Every health system faces the challenge of maintaining a steady flow of new members. Being connected to a medical center and having good signage can help, but it’s just as possible to be hidden on campus in a nondescript building.
Part of the solution is building awareness, and that can come through doing sponsorships and attending health fairs. But fundamentally, the answer lies in getting word-of-mouth referrals. It might be the patient, athlete, or parent of a client who tells a friend. “When you have someone say, ‘They were awesome,’ that’s the best kind of referral,” says Chad Gilliland, senior director at Children’s Health Andrews Institute for Orthopaedics and Sports Medicine in Plano, Texas.
Some of the marketing steps can be measured and quantified, but as Phil Landells, asset manager for Children’s Health Andrews Institute Sports Performance powered by EXOS, says, it can’t be all about metrics. It’s about getting to know people in the community and having them get to know you, but if you’re patient and enjoy the process, you’ll see some return, he says.
Here are seven things you can do to bring new members into your health system:
1. Focus on relationships.
You need to meet people. Successful managers reach out to influencers — coaches, school nurses, athletic trainers, local bloggers. It can also involve going to health fairs, and, when you do, it doesn’t hurt to have a demonstration at your table, like a vertical leap. It’s visual and gets people engaged, and from that, you can let them know what you do.
It’s simply about being present. “There’s no wild science. Be human,” says Landells, adding that he’ll go to high school football games, whether an EXOS-trained athlete is playing or not. He’ll wear his company shirt and look to sit with parents, who usually introduce him to other parents. The keys are to stay open to natural conversations and to not feel the need to sell your services. As Gilliland says, when people need them, they’ll know you exist.
2. Show respect.
Patience is important, especially when building relationships with local team or league coaches. They can refer athletes for both rehab and performance work. But as Landells says, they’re rightfully protective of their kids. This is another area where parents can vouch for you, but that’s just an introduction. From that, show coaches your priorities: You’re not looking to take or do their jobs. You're going to reiterate their messages. And your intent is getting kids back onto the field. “Our goal is to make them better athletes, give them back to the coaches and make their jobs easier,” he says.
3. Pick up the phone.
The outreach and relationship-building doesn’t mean anything if you don’t deliver when people come to you. Gilliland says it’s basic customer service. When people call the office and ask when they can come in, the answer should be, “How soon can you get here?” No one wakes up in the morning expecting or wanting to call a medical office. When a parent has an injured child, it’s a priority. Successful managers echo that importance by getting the process started as easily and as quickly as possible.

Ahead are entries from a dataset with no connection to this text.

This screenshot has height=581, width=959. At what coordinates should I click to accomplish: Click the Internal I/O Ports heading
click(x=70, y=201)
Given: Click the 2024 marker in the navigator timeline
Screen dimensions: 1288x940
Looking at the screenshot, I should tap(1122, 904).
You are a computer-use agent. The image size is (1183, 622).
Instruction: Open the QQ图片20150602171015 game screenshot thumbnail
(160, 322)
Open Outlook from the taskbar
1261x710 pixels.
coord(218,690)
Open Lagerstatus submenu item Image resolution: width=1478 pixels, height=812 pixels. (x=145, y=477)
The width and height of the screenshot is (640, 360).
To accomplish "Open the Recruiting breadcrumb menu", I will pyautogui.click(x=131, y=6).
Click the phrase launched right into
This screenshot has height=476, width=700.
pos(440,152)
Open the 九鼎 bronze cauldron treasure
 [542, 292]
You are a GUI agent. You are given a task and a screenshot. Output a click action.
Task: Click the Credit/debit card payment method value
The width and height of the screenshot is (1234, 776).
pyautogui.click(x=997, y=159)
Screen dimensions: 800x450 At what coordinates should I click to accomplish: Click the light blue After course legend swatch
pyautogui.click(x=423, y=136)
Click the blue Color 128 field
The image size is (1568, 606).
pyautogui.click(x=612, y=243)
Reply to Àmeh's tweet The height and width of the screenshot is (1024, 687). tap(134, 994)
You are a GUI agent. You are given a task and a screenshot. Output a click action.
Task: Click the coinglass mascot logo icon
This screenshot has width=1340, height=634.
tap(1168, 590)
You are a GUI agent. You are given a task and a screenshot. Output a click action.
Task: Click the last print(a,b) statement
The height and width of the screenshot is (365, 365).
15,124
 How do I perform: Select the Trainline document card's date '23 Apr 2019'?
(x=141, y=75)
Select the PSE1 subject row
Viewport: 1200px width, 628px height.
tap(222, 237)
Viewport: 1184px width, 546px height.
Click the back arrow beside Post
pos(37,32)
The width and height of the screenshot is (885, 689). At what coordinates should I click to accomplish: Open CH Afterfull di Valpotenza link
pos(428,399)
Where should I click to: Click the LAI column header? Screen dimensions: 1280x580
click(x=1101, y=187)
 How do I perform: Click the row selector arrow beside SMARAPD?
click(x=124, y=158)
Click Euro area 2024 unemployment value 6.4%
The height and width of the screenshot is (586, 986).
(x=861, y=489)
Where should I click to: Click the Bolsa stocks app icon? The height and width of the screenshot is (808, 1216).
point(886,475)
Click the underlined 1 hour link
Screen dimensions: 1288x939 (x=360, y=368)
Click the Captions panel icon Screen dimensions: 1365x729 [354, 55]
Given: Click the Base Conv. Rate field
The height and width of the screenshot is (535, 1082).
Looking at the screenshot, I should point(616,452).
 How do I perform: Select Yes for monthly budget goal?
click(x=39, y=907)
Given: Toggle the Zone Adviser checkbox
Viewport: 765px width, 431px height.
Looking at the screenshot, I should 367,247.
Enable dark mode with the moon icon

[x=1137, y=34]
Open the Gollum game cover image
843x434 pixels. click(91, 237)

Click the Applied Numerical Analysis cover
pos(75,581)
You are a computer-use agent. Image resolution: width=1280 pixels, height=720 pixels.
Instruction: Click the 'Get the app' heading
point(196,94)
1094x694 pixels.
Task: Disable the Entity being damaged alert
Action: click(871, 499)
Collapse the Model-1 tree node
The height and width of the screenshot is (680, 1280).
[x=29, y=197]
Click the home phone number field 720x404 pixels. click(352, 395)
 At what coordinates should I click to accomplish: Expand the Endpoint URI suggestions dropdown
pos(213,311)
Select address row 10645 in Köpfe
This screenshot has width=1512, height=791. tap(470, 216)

4. Keep clients progressing.
Whether working on physical therapy or performance training, you’re trying to reach goals. Gilliland says that with each appointment patients go to new rooms or areas in the office. The setup keeps them moving and seeing progress to the next level. But there’s an interaction happening as well. During the work, patients, especially kids, can start talking about a host of issues. You want to keep the session on track, but successful trainers, coaches, and therapists respond to what kids are saying. “They want the outlet,” Landells says. Gilliland adds that along with the services, you’re creating an overall positive experience, and that’s what people will share with others.
5. Team up with community groups.
You offer services. You have space. There are community groups that can benefit from the combination. Gilliland says that in one example the facility has done educational events with Little League coaches about injury awareness, and Landells shared that they’ve even hosted a local moms group to educate them on football basics and athletic development and performance. Both events were a good time while also providing useful information, and they brought people into the facility who weren’t aware of the services offered.
6. Promote, promote, promote.
While building individual relationships is prime, there are promotions that can increase visibility and complement your relationship-building efforts. In a big way, you can name a stadium, which is a location that holds a desired audience. You can sponsor events and provide medical and/or training services to tournaments. On the smaller scale, young athletes carry a lot of equipment. Translation: Give out bag tags. Gilliland says that he’ll also give first-aid kits to coaches and provide them with the facility’s 24-hour concierge number, increasing the message that the center solves problems. “It gives them one less thing to worry about,” he says.
7. Use social media.
It’s another obvious move, but Landells says that the difference is to have fun with it more than analyze data. His location uses Instagram to post happenings, and mostly athletes look and repost to their friends. The return might not be immediately quantifiable, but it works in concert with all your other community efforts. Eventually, something will bring people in. “It builds the web,” he says. “It makes an impact.”